_Assignment_: Would you give the data below back exactly as it reads?

═══ Extracted information ═══

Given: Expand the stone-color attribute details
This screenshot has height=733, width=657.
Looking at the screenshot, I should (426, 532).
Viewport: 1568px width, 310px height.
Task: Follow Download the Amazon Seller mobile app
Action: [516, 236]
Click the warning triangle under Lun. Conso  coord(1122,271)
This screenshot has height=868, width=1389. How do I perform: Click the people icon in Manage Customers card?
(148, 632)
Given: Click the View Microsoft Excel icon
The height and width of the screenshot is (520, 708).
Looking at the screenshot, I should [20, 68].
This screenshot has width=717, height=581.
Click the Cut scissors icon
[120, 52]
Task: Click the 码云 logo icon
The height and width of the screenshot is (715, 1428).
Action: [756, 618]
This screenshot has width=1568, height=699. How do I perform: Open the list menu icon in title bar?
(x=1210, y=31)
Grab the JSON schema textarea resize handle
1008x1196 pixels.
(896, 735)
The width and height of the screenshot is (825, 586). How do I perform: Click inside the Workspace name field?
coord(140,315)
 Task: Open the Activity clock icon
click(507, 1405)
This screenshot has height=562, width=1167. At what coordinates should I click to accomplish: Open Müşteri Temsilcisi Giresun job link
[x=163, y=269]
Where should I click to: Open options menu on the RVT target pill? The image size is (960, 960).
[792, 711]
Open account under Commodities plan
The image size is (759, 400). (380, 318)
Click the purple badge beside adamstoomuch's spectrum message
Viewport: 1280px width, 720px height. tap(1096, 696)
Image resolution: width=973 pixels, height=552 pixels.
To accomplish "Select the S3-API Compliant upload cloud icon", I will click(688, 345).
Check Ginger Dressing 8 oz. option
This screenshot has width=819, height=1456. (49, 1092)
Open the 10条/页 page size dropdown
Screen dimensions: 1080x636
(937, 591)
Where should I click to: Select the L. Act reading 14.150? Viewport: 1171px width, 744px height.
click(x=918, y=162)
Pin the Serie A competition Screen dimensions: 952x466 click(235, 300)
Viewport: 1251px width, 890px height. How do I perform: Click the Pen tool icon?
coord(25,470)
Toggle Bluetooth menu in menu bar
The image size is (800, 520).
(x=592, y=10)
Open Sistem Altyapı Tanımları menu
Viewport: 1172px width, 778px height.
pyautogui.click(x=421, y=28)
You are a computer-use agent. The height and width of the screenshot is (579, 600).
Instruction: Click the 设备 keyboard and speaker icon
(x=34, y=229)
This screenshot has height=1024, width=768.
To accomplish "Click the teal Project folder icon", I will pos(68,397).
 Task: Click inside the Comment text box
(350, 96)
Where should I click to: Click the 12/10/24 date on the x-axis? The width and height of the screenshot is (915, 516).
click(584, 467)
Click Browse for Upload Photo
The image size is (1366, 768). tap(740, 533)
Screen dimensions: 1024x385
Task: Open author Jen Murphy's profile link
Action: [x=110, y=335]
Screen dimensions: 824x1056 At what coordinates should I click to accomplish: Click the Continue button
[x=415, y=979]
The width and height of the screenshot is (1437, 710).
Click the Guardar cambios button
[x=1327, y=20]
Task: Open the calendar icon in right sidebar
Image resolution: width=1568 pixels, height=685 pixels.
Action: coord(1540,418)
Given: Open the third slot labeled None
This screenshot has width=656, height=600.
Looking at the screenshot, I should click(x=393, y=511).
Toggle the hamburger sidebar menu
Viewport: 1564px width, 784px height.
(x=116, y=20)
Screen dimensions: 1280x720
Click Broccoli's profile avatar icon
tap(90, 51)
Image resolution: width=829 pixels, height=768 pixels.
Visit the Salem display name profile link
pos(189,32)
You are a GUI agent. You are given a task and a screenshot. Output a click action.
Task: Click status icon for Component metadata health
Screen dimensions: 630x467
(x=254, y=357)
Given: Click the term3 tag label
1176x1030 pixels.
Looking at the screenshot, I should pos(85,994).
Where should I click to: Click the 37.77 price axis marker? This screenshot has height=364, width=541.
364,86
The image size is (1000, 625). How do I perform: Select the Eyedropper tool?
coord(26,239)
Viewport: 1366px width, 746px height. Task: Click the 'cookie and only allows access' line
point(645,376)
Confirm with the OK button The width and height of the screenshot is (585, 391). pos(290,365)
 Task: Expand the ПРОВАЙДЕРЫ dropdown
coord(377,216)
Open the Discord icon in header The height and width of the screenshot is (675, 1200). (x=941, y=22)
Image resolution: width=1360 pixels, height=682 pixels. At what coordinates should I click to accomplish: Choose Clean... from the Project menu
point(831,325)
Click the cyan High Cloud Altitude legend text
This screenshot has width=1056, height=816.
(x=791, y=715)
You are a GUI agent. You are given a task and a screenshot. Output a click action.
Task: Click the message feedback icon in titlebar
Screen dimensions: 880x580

═══

_Solved problem_:
Given: Expand the stone-color attribute details
This screenshot has height=733, width=657.
Looking at the screenshot, I should (426, 532).
Viewport: 1568px width, 310px height.
Task: Follow Download the Amazon Seller mobile app
Action: [516, 236]
Click the warning triangle under Lun. Conso  coord(1122,271)
This screenshot has height=868, width=1389. How do I perform: Click the people icon in Manage Customers card?
(148, 632)
Given: Click the View Microsoft Excel icon
The height and width of the screenshot is (520, 708).
Looking at the screenshot, I should [20, 68].
This screenshot has width=717, height=581.
Click the Cut scissors icon
[120, 52]
Task: Click the 码云 logo icon
The height and width of the screenshot is (715, 1428).
Action: [756, 618]
This screenshot has width=1568, height=699. How do I perform: Open the list menu icon in title bar?
(x=1210, y=31)
Grab the JSON schema textarea resize handle
1008x1196 pixels.
(896, 735)
The width and height of the screenshot is (825, 586). How do I perform: Click inside the Workspace name field?
coord(140,315)
 Task: Open the Activity clock icon
click(507, 1405)
This screenshot has height=562, width=1167. At what coordinates should I click to accomplish: Open Müşteri Temsilcisi Giresun job link
[x=163, y=269]
Where should I click to: Open options menu on the RVT target pill? The image size is (960, 960).
[792, 711]
Open account under Commodities plan
The image size is (759, 400). (380, 318)
Click the purple badge beside adamstoomuch's spectrum message
Viewport: 1280px width, 720px height. tap(1096, 696)
Image resolution: width=973 pixels, height=552 pixels.
To accomplish "Select the S3-API Compliant upload cloud icon", I will click(688, 345).
Check Ginger Dressing 8 oz. option
This screenshot has width=819, height=1456. (49, 1092)
Open the 10条/页 page size dropdown
Screen dimensions: 1080x636
(937, 591)
Where should I click to: Select the L. Act reading 14.150? Viewport: 1171px width, 744px height.
click(x=918, y=162)
Pin the Serie A competition Screen dimensions: 952x466 click(235, 300)
Viewport: 1251px width, 890px height. How do I perform: Click the Pen tool icon?
coord(25,470)
Toggle Bluetooth menu in menu bar
The image size is (800, 520).
(x=592, y=10)
Open Sistem Altyapı Tanımları menu
Viewport: 1172px width, 778px height.
pyautogui.click(x=421, y=28)
You are a computer-use agent. The height and width of the screenshot is (579, 600).
Instruction: Click the 设备 keyboard and speaker icon
(x=34, y=229)
This screenshot has height=1024, width=768.
To accomplish "Click the teal Project folder icon", I will pos(68,397).
 Task: Click inside the Comment text box
(350, 96)
Where should I click to: Click the 12/10/24 date on the x-axis? The width and height of the screenshot is (915, 516).
click(584, 467)
Click Browse for Upload Photo
The image size is (1366, 768). tap(740, 533)
Screen dimensions: 1024x385
Task: Open author Jen Murphy's profile link
Action: [x=110, y=335]
Screen dimensions: 824x1056 At what coordinates should I click to accomplish: Click the Continue button
[x=415, y=979]
The width and height of the screenshot is (1437, 710).
Click the Guardar cambios button
[x=1327, y=20]
Task: Open the calendar icon in right sidebar
Image resolution: width=1568 pixels, height=685 pixels.
Action: coord(1540,418)
Given: Open the third slot labeled None
This screenshot has width=656, height=600.
Looking at the screenshot, I should click(x=393, y=511).
Toggle the hamburger sidebar menu
Viewport: 1564px width, 784px height.
(x=116, y=20)
Screen dimensions: 1280x720
Click Broccoli's profile avatar icon
tap(90, 51)
Image resolution: width=829 pixels, height=768 pixels.
Visit the Salem display name profile link
pos(189,32)
You are a GUI agent. You are given a task and a screenshot. Output a click action.
Task: Click status icon for Component metadata health
Screen dimensions: 630x467
(x=254, y=357)
Given: Click the term3 tag label
1176x1030 pixels.
Looking at the screenshot, I should pos(85,994).
Where should I click to: Click the 37.77 price axis marker? This screenshot has height=364, width=541.
364,86
The image size is (1000, 625). How do I perform: Select the Eyedropper tool?
coord(26,239)
Viewport: 1366px width, 746px height. Task: Click the 'cookie and only allows access' line
point(645,376)
Confirm with the OK button The width and height of the screenshot is (585, 391). pos(290,365)
 Task: Expand the ПРОВАЙДЕРЫ dropdown
coord(377,216)
Open the Discord icon in header The height and width of the screenshot is (675, 1200). (x=941, y=22)
Image resolution: width=1360 pixels, height=682 pixels. At what coordinates should I click to accomplish: Choose Clean... from the Project menu
point(831,325)
Click the cyan High Cloud Altitude legend text
This screenshot has width=1056, height=816.
(x=791, y=715)
You are a GUI agent. You are given a task and a screenshot. Output a click action.
Task: Click the message feedback icon in titlebar
Screen dimensions: 880x580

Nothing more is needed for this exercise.